> [PROBLEM TO SOLVE]
Using the material below, print the line that contains "Given: Select current", the line that contains "Click the 2000", and every line in between, exactly and nothing else.
PROVIDED DATA START
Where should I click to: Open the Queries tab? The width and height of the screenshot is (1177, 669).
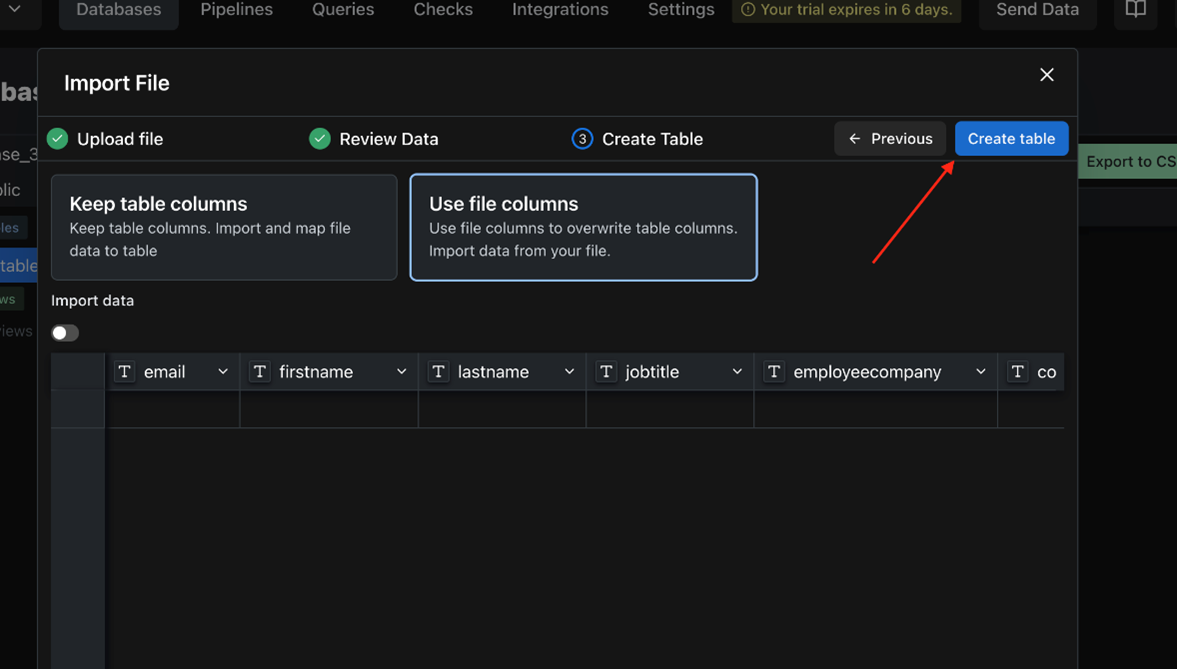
PROVIDED DATA END
PROVIDED DATA START
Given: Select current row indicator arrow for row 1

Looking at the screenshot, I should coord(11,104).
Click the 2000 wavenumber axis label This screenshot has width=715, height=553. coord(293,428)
PROVIDED DATA END
PROVIDED DATA START
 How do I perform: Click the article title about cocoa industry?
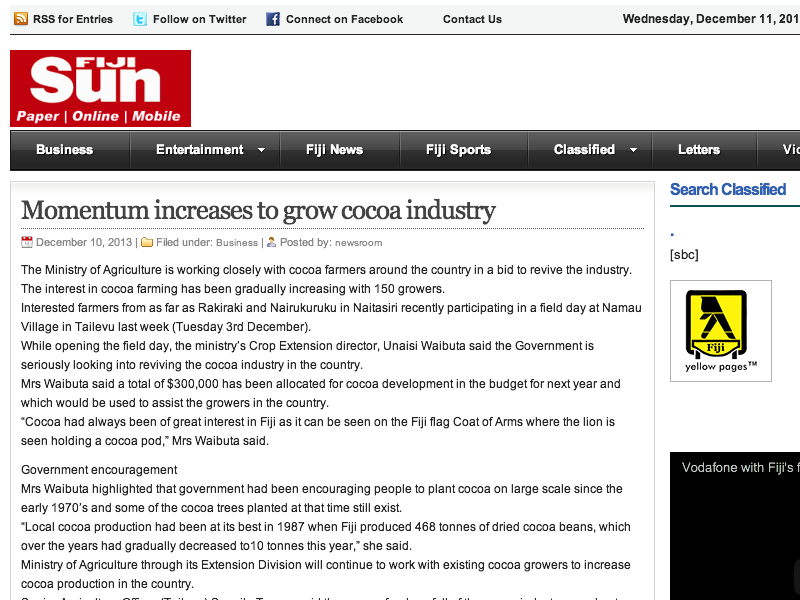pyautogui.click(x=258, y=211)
PROVIDED DATA END
> [RESULT FOR THIS TASK]
Given: Select current row indicator arrow for row 1

Looking at the screenshot, I should coord(11,104).
Click the 2000 wavenumber axis label This screenshot has width=715, height=553. coord(293,428)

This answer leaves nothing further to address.